Star Alliance has launched a Digital Services Platform (DSP) as a first step to an overall enhancement of digital and mobile services offered to customers travelling across the 28 airline member Star Alliance network. The platform was developed and implemented in conjunction with global professional services company Accenture (NYSE:ACN) as part of the Alliance’s strategy to further improve the customer journey.

The DSP can gather data provided by an individual member airline or third-party source and make it available to all members, enabling them to build it into their own customer-facing digital applications. The longer-term aim is to allow customers to use any member airline’s website or mobile application to obtain all the information they need for travel on several Star Alliance member airlines.

“Most frequent travelers have a ‘home airline’ in our network and would prefer to control their entire travel experience through a single app or website,” said Star Alliance CEO Jeffrey Goh. “We are therefore working to create central capabilities that can be shared for use by our individual members.”

Once a service offer is available from the DSP, member airlines can decide individually if and when they make it available to customers. For instance, a seat selection feature launched on February 2nd now allows a United Airlines customer to select a seat on Singapore Airlines flights booked via united.com or the United App. As a result, the customer travelling on fare types that include complimentary advance seat selection can choose a specific seat at time of reservation for the entire journey on United Airlines and Singapore Airlines, rather than only at time of check-in. This feature will be made available across the Alliance progressively.

Lufthansa is also using the DSP technology to provide baggage tracking information for its customers on journeys that include flights on other Star Alliance airlines. The data is provided by the Star Alliance Baggage Hub which went into operation at the end of 2016. It collects relevant baggage information from a wide-range of sources and makes it available to all member carriers included in a passenger’s itinerary.

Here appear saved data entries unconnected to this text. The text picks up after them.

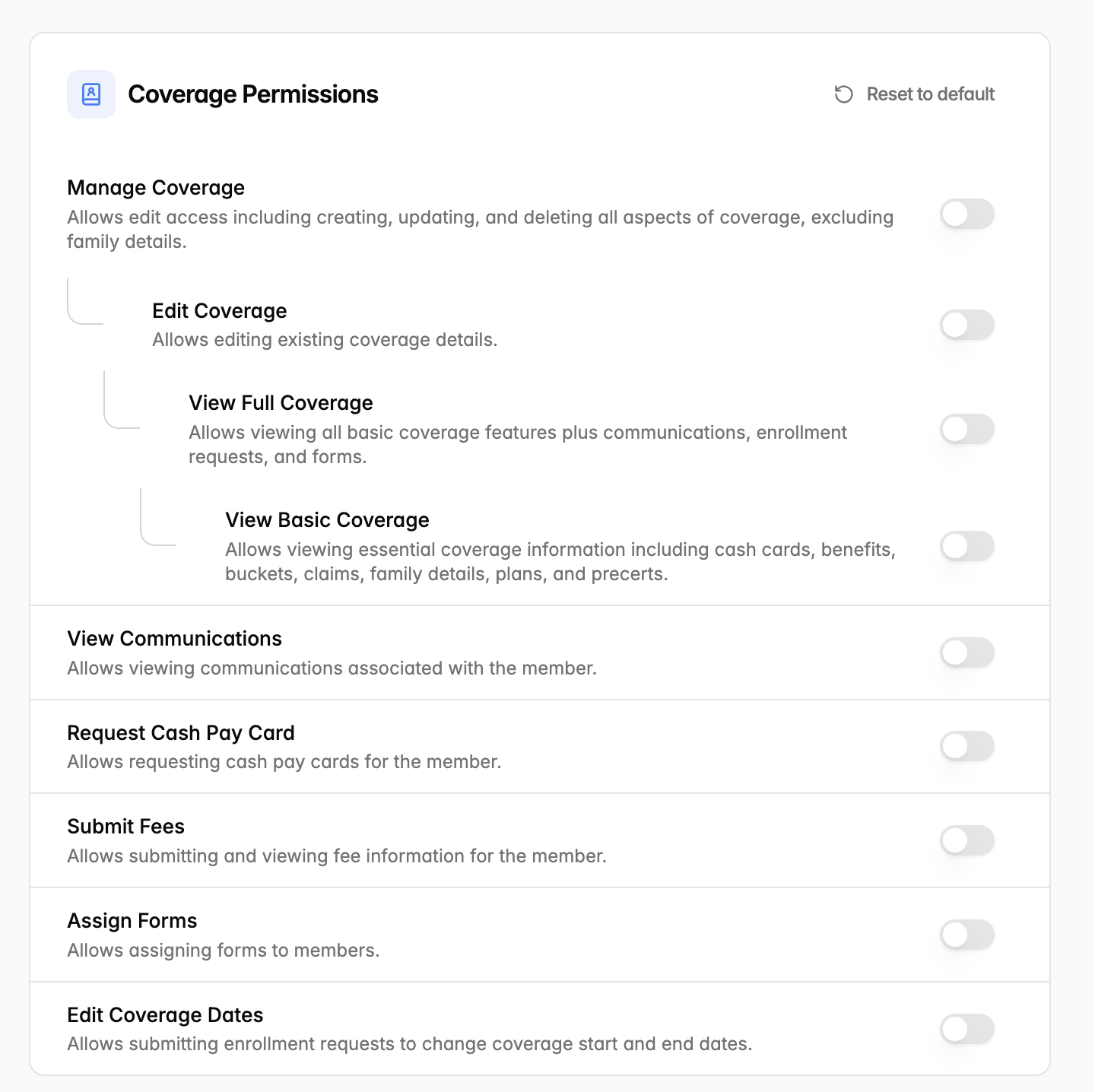
Task: Click the Coverage Permissions card icon
Action: click(x=91, y=94)
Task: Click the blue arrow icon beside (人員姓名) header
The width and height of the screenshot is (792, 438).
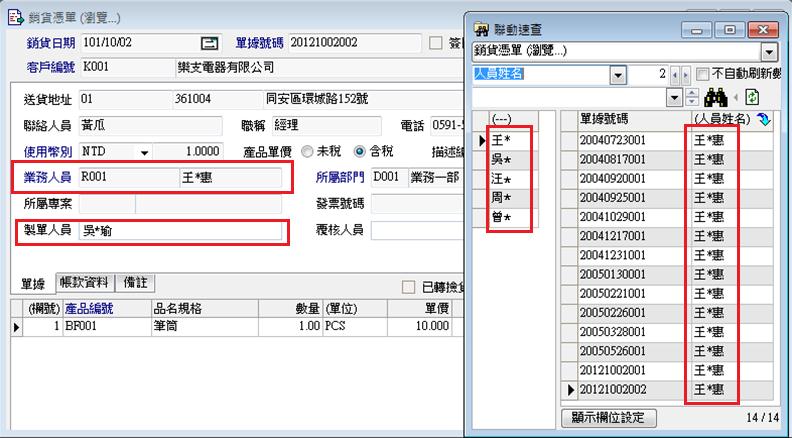Action: (765, 120)
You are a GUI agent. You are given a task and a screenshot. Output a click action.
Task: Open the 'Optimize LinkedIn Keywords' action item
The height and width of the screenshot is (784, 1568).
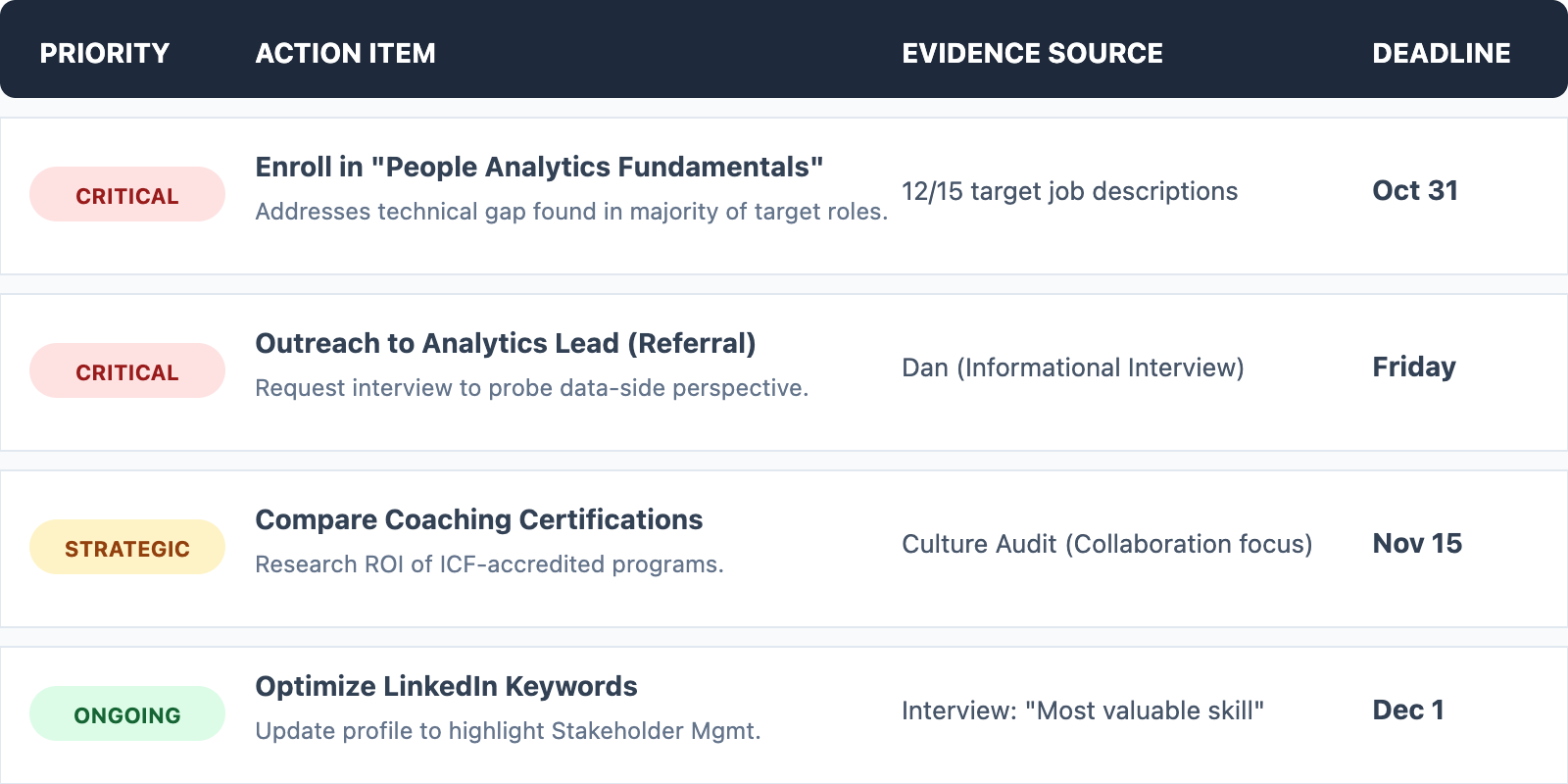click(446, 687)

In addition to helping develop and implement DSP, Accenture is supporting Star Alliance with on-going work to identify customer pain points and expectations. As part of DSP development, Accenture incorporated design thinking methodology that draws upon logic, imagination, intuition and systemic reasoning to explore possibilities of what could be and create desired outcomes benefitting the end user. Accenture leveraged its Liquid Studio – which is part of a global network of studios that focus on rapid application development approaches and applying disruptive technologies – at its Future Camp in Kronberg, Germany.

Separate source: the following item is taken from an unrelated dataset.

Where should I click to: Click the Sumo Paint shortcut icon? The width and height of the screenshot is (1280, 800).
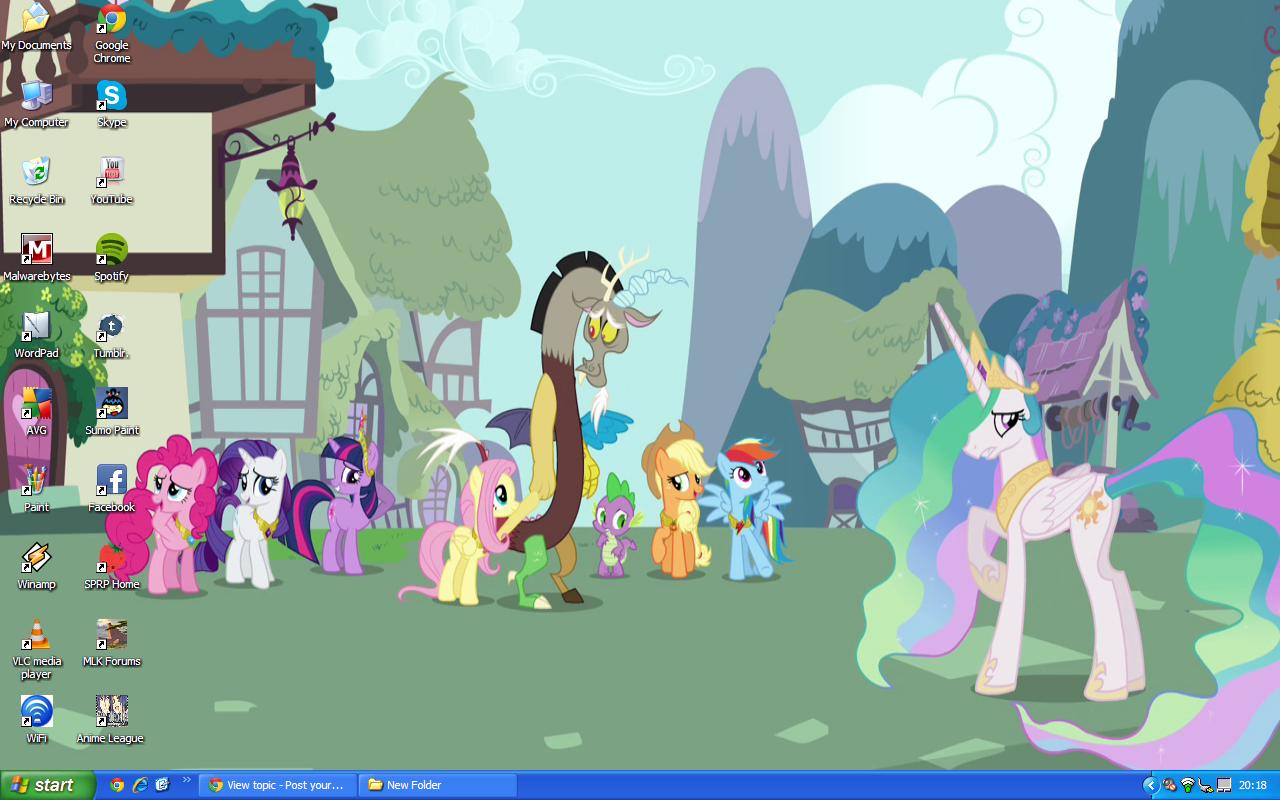(111, 404)
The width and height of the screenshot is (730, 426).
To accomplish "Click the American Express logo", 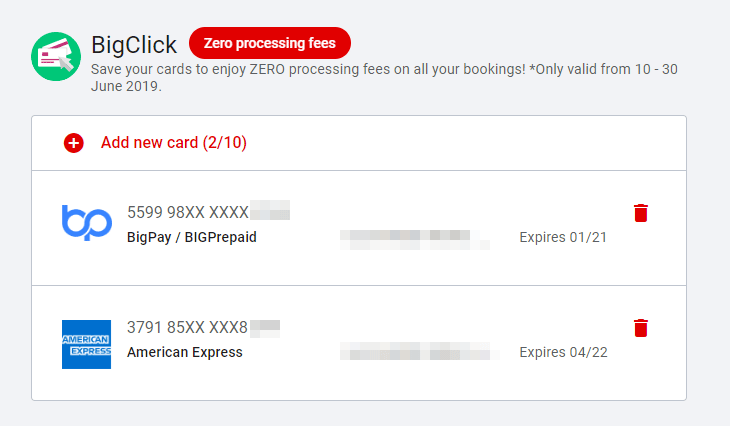I will [x=87, y=344].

Critical to the development of DSP services is to ideate, prototype and develop DSP features from a customer perspective. The aim is to identify these more frequent issues or areas for improvement that may arise when customers are travelling on one or more airline, as well as in the event of service disruptions.

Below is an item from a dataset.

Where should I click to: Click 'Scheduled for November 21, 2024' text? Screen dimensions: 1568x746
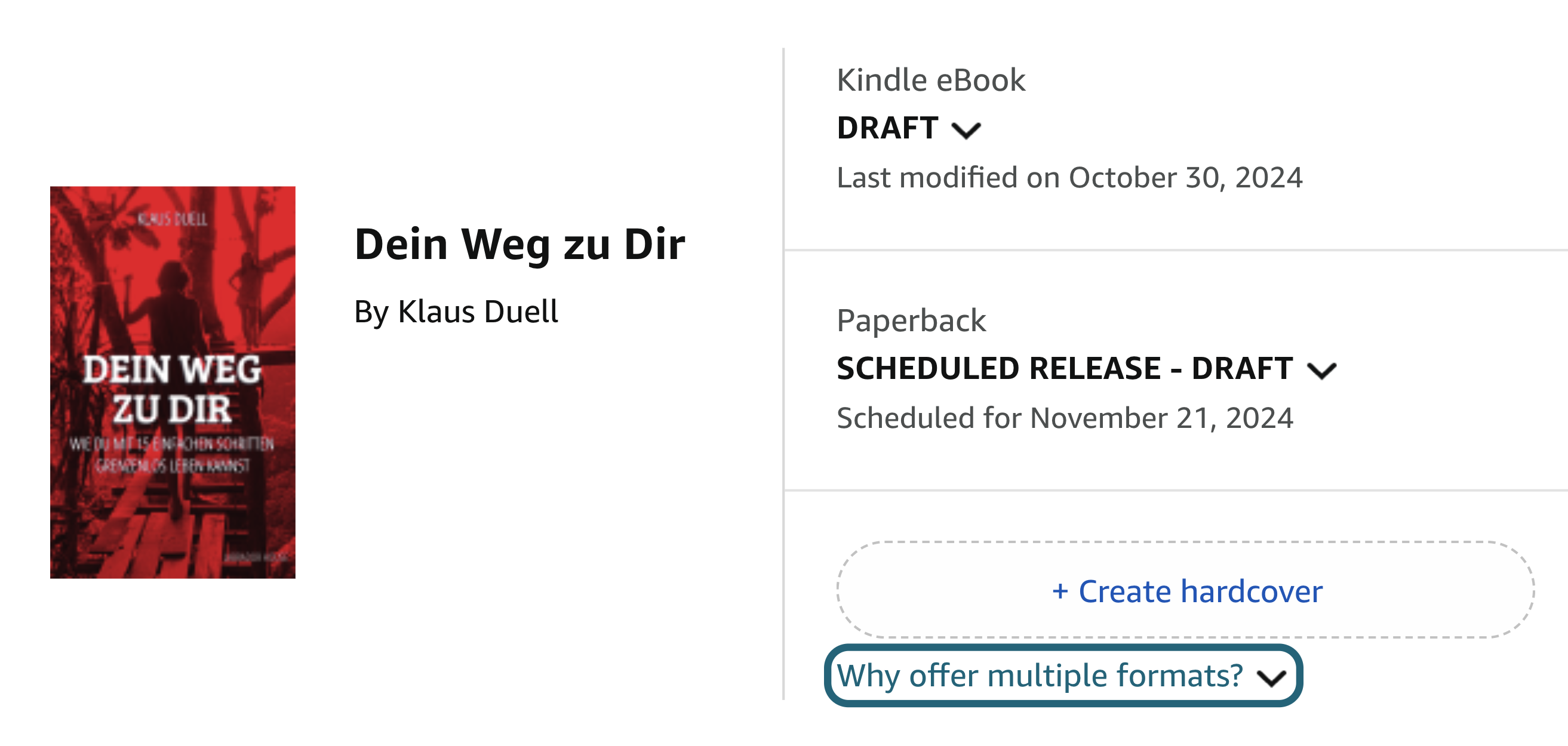point(1064,418)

“A seamless travel experience for airline customers depends on an airline’s ability to participate in a broader travel ecosystem spanning the whole spectrum of the aviation, travel and tourism industry,” said Robert Zippel, who leads technology consulting within Accenture’s Travel industry practice. “Airlines need to embrace collaboration with their alliance member carriers and associated ecosystems to orchestrate a greater understanding of a traveler’s fast-changing requirements. By offering real-time data exchange and standardized applications to improve a customer’s travel experience for multiple carrier journeys and beyond, the Star Alliance DSP is a great example of a system that enables this kind of collaboration.”

The DSP is an integral part of a wider Star Alliance strategy to place the customer at the center of its activities, especially since today’s travelers are ‘always connected’, thanks to their mobile devices. Hence they expect services and information updates at their fingertips and to be able to take control of their own journey.


In the airport environment, this means the Star Alliance is increasingly offering self-service technologies wherever possible, for example at passenger and baggage check-in as well as for boarding at the gate.

In loyalty, improvements have already been implemented using IT Hub technologies. This includes, for example, a speedier crediting of mileage after a flight, as well as enabling customers to claim all missing mileage from Star Alliance member airline flights online, via the customer’s respective Frequent Flyer Program (FFP). By the end of 2018, these member carrier FFP websites will allow customers to check flight availability and book redemption seats online for flights operated by all 28 Star Alliance member airlines.

Star Alliance will continue to work with the member airlines to roll out further services and enhancements, focused on enabling customers to receive an improved digital experience on their interline journeys.